## TASK PROMPT
The response must restate the data exactly, with nothing left out.

## DATASET
★ ★ ★ ★ ★
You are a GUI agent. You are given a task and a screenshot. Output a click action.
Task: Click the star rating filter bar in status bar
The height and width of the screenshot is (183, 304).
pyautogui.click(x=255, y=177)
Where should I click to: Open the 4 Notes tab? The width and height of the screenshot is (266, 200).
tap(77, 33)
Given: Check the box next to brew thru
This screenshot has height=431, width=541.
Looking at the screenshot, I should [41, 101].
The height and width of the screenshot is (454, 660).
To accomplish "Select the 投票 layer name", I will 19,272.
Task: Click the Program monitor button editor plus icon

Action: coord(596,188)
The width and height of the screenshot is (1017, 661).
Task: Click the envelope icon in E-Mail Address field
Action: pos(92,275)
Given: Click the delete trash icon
★ ★ ★ ★ ★
## RESPONSE AREA
You are a GUI agent. You are given a task and a screenshot. Output a click action.
Task: Click the star rating filter bar in status bar
The height and width of the screenshot is (183, 304).
pyautogui.click(x=255, y=177)
Where should I click to: Open the 4 Notes tab? The width and height of the screenshot is (266, 200).
tap(77, 33)
Given: Check the box next to brew thru
This screenshot has height=431, width=541.
Looking at the screenshot, I should [41, 101].
The height and width of the screenshot is (454, 660).
To accomplish "Select the 投票 layer name", I will 19,272.
Task: Click the Program monitor button editor plus icon

Action: coord(596,188)
The width and height of the screenshot is (1017, 661).
Task: Click the envelope icon in E-Mail Address field
Action: pos(92,275)
Given: Click the delete trash icon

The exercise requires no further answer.